McGraw-Hill Building Plaza
Sixth Avenue between 48th and 49th Streets

Text and Photographs by Neil deGrasse Tyson

Natural History special issue

Part of City of Stars photo essay.

A photo of the Sun Triangle, a large, shiny, metal oblong triangle resting on one support in the plaza in front of a skyscraper.
Sun Triangle by Athelstan Spilhaus in the McGraw-Hill building plaza.

People eat, sleep, talk, and walk in this plaza, unaware of the triangle’s Stonehengian significance. For many visitors, Sun Triangle, by oceanographer, inventor, and sculptor Athelstan Spilhaus, is just another oversize, odd-looking modern sculpture parked in front of a modern building. At local noon (1:00 p.m. Daylight Time) on June 21, the summer solstice, the Sun reaches and altitude of 73° in the sky and its rays align exactly with the short, steep side of the triangle (pictured below).

A photo looking up to the sun in a partially cloudy sky, showing the sun in alignment with the short side of the Sun Triangle.
The Sun’s rays aligning with the short side of the triangle. This photo was taken on the summer solstice at local noon.

In winter, the Sun’s path across the sky stays low. Its rays align exactly with the lower side of the triangle at noon on the winter solstice (December 21), when the Sun ascends no higher than 23° in the sky. At noon on the spring and autumn equinoxes (March 21 and September 21) the Sun’s elevation is intermediate, aligning exactly with the third (upper) leg of the triangle.

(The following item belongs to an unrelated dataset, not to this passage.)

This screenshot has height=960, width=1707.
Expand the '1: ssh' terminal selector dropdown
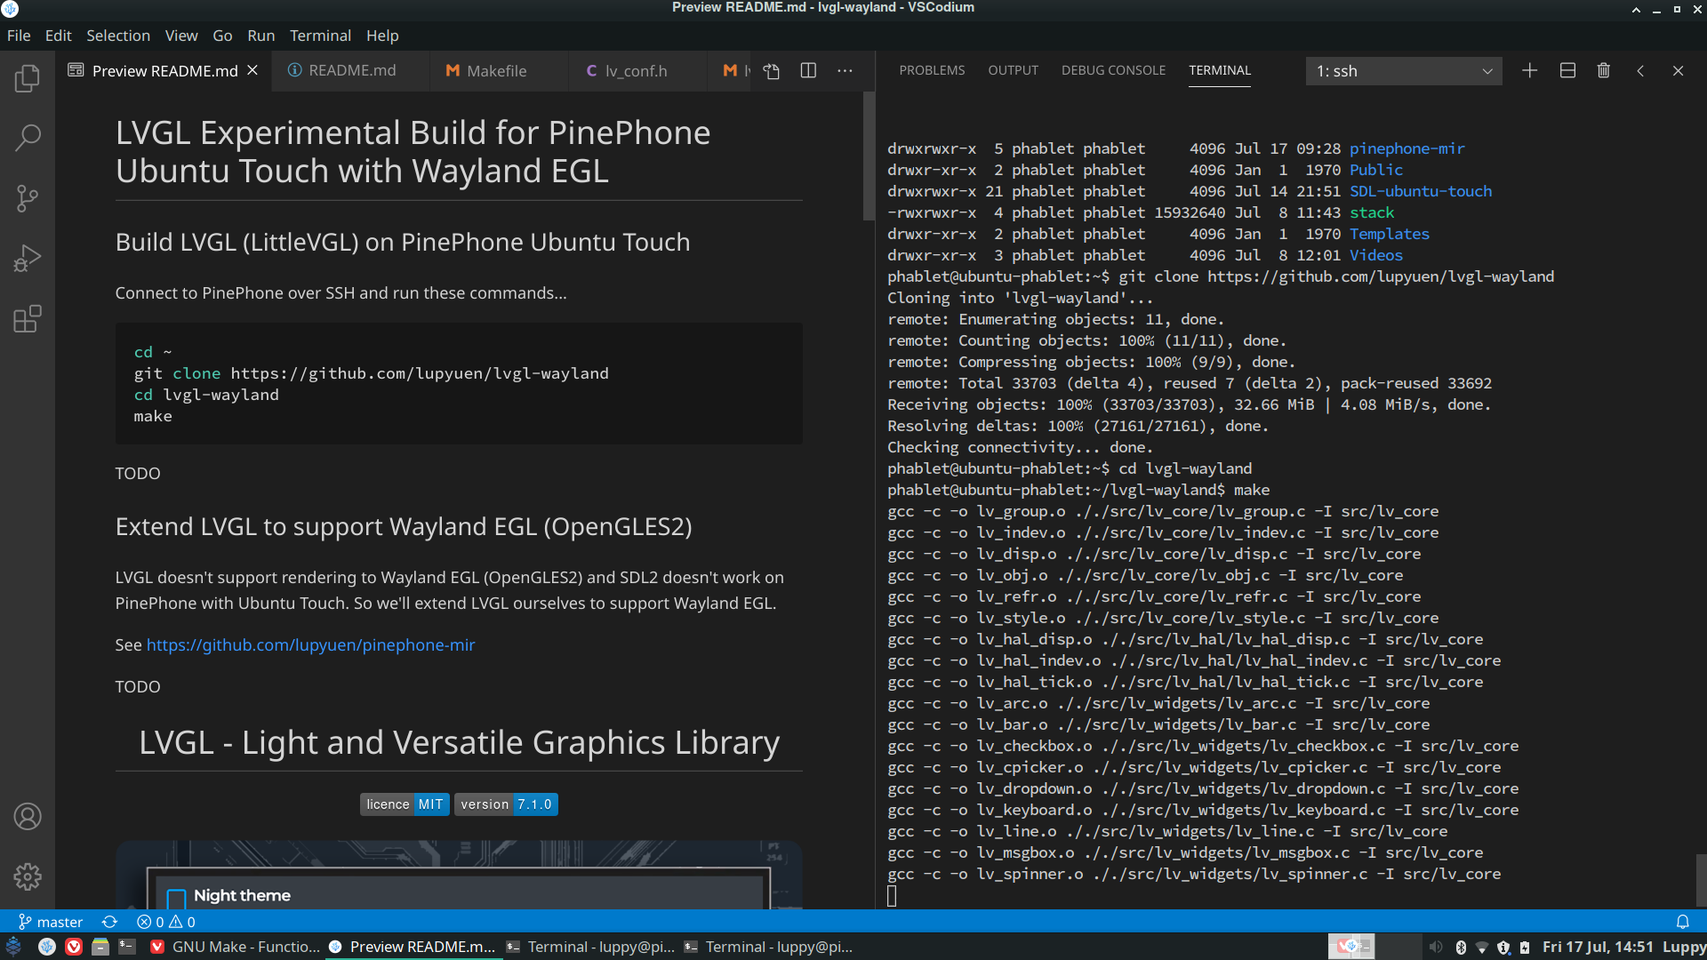pyautogui.click(x=1403, y=71)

No side of the triangle is vertical—for good reason. At no time of day and on no day of the year is the Sun directly overhead in New York City. Indeed, the Sun is never directly overhead anywhere in the continental United States. Yet if you ask people in the street, “Where is the Sun at noon?” more than half will point straight up. If you catch people in this display of ignorance, please point them to this triangle.